December 19, 2017 December 2017, Regular Features No Comments

Dear Dr Jane
My husband is a farmer and I am worried that he is depressed. He is struggling to solve fairly simple problems on the farm and has lost all of his spark and enjoyment in life. He won’t talk to anyone about it and my hunch is that he is concerned about what people would think if he admitted that he was not coping. He has always liked to think of himself as strong and able. What can I do to help him?

Dear Worried
I’m glad you have written in as this is a very important topic to talk about. We all have a physical health and most people are generally okay with discussing physical health concerns with the appropriate professionals. What is less accepted is that we all have a mental health as well. As with our physical health, our mental health sometimes becomes compromised or temporarily ill.

This is a universal experience. It does not mean that an individual is weak or does not have a “back-bone”. It means that the biological mechanisms that support our ability to engage with the world in a meaningful way are not working in an optimal way.

It would be really helpful if your husband was able to talk to his GP about what is going on for him, and the different treatment options available. But first he has to agree to go. That is where partners can be really beneficial. You can’t force a competent adult to seek medical assistance, but you can be a sounding board off which your husband can talk through his reasoning process for deciding to go to the GP or not.

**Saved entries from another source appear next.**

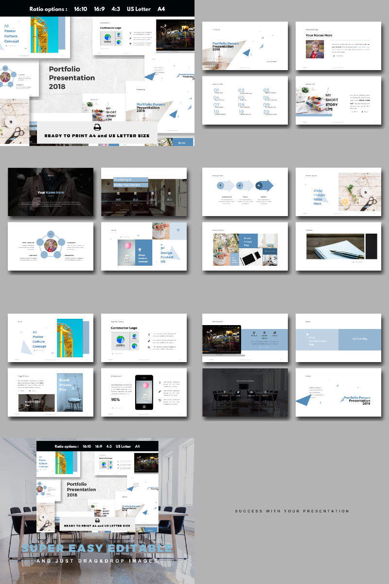Click the Facebook icon on the social media slide
This screenshot has width=389, height=584.
(224, 392)
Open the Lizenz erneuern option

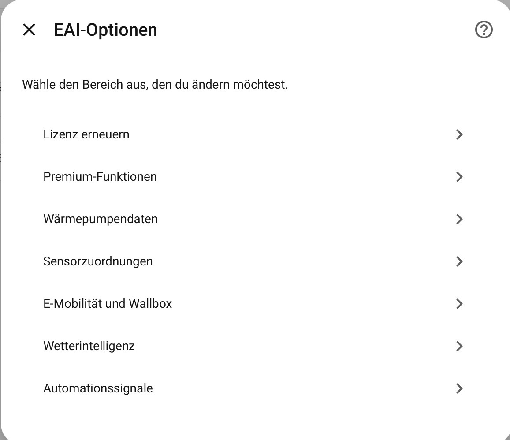[255, 134]
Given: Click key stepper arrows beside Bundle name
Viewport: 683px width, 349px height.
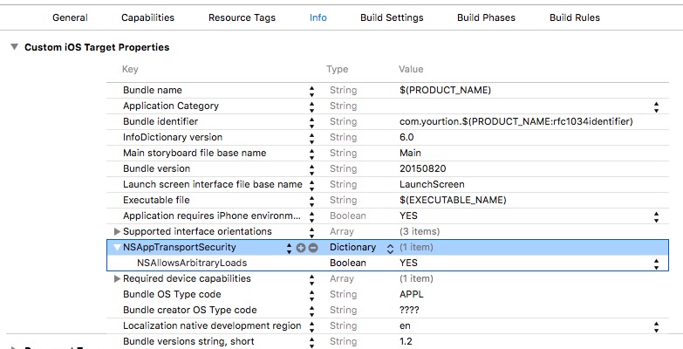Looking at the screenshot, I should tap(312, 91).
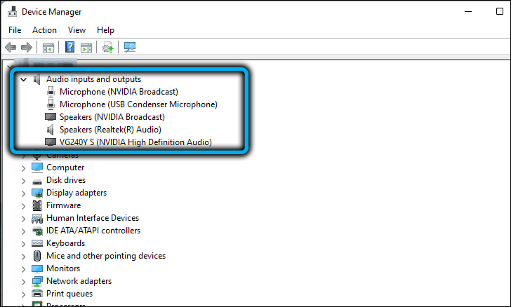Expand the Network adapters category

[x=24, y=281]
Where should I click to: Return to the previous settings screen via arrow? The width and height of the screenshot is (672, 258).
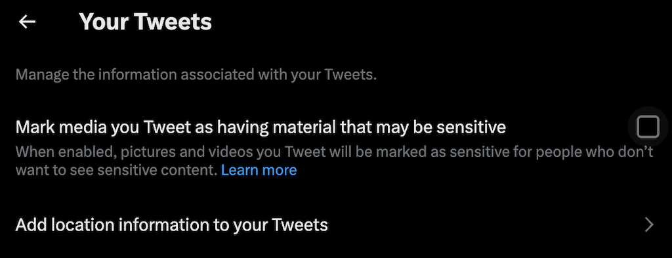27,22
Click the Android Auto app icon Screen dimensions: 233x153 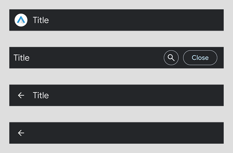(x=21, y=20)
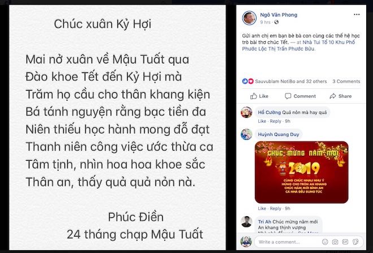Open Tri Ah's profile name
Screen dimensions: 373x253
tap(264, 222)
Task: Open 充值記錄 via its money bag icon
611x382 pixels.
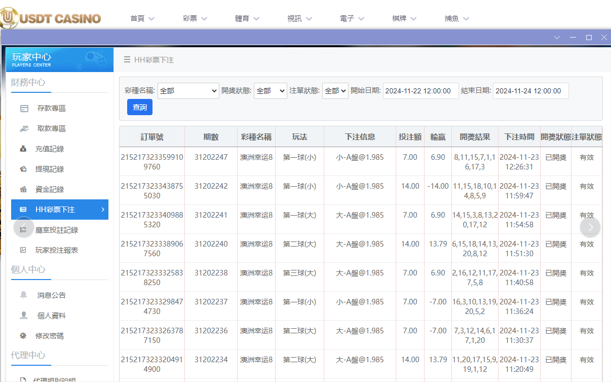Action: (x=24, y=149)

Sometimes low mood can negatively impact a person’s thought processes and so it will be helpful if you can challenge any distortions your husband has. For example, predictions that no-one will be able to help (without a superpower to see into the future how does he know no-one will be able to help?) or fear that people will think he is “crazy” (however periodic low mood is a universal experience over one’s lifespan so no-one will think that he is abnormal or crazy).

Try and frame the visit to the GP as a short experiment to collect information that may help him get back to his normal. If he is not in a frame of mind to do this for himself, is he able to talk to the GP for your peace of mind? Sometimes people in a depressive state devalue themselves but are still willing to do things for the good of others. This is not manipulation; it is utilising what psychological reserves are operating for a person in need.